Data provided section start

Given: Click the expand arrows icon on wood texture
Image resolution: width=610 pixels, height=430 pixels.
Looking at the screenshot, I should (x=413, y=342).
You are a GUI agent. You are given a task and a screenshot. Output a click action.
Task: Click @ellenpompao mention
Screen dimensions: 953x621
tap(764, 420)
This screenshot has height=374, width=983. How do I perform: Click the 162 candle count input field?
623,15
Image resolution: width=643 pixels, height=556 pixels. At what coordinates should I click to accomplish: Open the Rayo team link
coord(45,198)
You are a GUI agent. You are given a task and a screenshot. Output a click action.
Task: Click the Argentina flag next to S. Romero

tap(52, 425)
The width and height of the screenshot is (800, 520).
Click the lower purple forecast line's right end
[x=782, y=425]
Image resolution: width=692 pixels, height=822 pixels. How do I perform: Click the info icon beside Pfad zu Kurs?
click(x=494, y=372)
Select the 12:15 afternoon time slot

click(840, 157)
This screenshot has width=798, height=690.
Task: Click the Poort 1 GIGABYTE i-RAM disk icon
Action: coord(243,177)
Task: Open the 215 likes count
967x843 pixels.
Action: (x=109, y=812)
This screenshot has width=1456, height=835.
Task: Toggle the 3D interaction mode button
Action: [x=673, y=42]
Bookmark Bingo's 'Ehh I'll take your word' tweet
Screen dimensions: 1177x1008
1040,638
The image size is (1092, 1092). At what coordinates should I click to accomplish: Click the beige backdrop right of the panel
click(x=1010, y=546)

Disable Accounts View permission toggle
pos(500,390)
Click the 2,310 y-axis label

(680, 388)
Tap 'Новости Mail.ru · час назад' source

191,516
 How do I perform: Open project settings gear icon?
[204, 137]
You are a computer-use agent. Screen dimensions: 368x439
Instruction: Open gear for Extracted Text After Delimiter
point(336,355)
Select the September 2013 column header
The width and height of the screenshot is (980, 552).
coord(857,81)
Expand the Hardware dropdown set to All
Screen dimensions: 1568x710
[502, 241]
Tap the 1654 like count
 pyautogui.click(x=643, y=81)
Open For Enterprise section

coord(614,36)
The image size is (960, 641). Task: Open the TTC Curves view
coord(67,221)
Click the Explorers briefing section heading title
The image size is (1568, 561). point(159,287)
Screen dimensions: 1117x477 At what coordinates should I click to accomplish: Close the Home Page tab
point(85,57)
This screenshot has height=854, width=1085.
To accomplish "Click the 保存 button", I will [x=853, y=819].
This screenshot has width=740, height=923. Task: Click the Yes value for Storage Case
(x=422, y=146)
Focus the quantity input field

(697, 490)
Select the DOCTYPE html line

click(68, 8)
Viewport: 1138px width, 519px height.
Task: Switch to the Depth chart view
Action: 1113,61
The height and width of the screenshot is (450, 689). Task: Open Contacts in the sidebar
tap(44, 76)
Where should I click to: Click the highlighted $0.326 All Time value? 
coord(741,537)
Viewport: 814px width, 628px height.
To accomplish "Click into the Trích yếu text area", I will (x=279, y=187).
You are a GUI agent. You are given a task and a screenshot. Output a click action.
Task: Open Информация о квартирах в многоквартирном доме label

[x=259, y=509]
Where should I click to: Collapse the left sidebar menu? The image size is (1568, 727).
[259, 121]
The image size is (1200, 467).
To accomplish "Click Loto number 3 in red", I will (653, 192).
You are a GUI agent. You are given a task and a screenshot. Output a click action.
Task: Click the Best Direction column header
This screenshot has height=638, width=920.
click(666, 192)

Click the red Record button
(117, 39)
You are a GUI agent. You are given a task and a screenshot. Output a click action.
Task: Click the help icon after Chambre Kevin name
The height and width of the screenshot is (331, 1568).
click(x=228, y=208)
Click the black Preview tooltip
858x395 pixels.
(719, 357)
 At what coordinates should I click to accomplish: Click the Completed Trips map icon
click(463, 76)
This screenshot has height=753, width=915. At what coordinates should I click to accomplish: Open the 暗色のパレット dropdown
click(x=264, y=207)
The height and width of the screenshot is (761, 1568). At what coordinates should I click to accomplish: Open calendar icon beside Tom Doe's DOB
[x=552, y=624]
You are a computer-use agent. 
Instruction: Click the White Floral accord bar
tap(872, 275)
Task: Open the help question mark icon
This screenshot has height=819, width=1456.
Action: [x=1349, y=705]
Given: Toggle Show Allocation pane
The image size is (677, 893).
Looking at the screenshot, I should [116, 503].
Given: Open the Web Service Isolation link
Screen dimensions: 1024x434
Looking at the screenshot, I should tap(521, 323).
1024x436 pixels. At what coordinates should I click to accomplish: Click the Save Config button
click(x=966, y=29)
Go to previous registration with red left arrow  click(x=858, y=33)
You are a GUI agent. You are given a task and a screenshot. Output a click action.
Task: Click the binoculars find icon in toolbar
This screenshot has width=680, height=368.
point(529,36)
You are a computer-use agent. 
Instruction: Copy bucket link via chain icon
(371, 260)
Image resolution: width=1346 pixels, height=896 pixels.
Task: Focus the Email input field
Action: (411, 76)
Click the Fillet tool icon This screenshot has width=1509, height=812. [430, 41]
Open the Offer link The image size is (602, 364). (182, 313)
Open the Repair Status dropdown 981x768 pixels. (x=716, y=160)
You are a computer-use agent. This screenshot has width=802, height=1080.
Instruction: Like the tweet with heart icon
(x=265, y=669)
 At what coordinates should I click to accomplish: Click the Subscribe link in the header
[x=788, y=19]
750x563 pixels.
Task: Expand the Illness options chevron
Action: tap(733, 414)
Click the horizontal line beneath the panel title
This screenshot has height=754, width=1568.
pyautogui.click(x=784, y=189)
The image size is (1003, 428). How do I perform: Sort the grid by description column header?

Data provided section end

### [Exercise goal]
Among the lines above, repeat exactly those from the line with "This screenshot has width=680, height=368." to the line with "You are a computer-use agent. This", counting both ends.

### [Written response]
This screenshot has width=680, height=368.
point(529,36)
You are a computer-use agent. 
Instruction: Copy bucket link via chain icon
(371, 260)
Image resolution: width=1346 pixels, height=896 pixels.
Task: Focus the Email input field
Action: (411, 76)
Click the Fillet tool icon This screenshot has width=1509, height=812. [430, 41]
Open the Offer link The image size is (602, 364). (182, 313)
Open the Repair Status dropdown 981x768 pixels. (x=716, y=160)
You are a computer-use agent. This screenshot has width=802, height=1080.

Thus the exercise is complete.